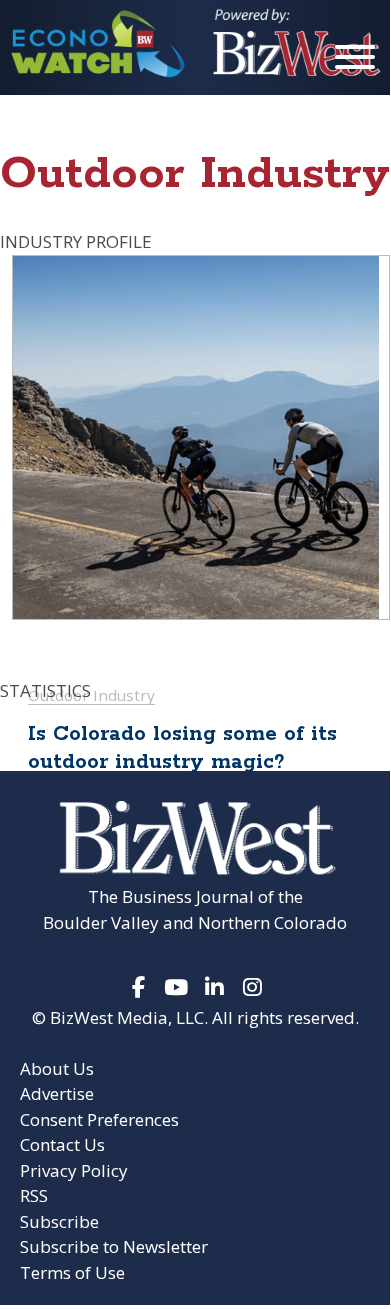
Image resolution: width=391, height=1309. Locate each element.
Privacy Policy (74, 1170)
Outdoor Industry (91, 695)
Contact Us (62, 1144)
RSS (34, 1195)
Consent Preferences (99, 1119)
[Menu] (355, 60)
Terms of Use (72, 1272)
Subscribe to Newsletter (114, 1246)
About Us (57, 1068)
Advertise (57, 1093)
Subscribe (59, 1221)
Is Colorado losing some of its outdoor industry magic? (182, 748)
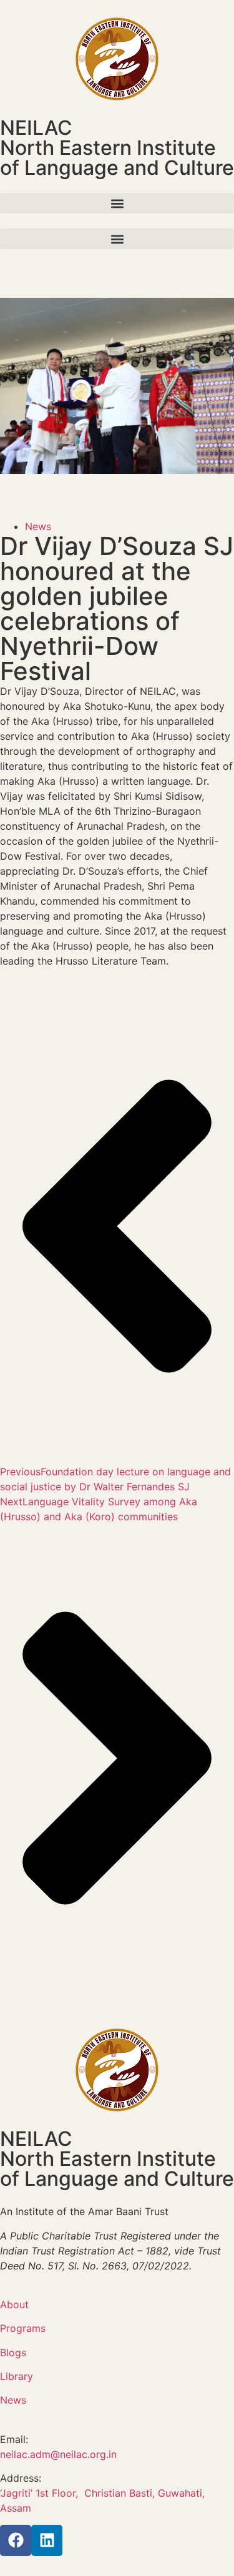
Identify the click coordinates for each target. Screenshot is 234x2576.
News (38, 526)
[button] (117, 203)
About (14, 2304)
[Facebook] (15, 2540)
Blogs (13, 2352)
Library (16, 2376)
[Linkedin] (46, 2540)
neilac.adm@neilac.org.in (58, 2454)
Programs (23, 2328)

○ ○ ○ ○

### Exercise requirements
Give solely the number of lines in the data that contain the string "Subscribe".

### Task output
2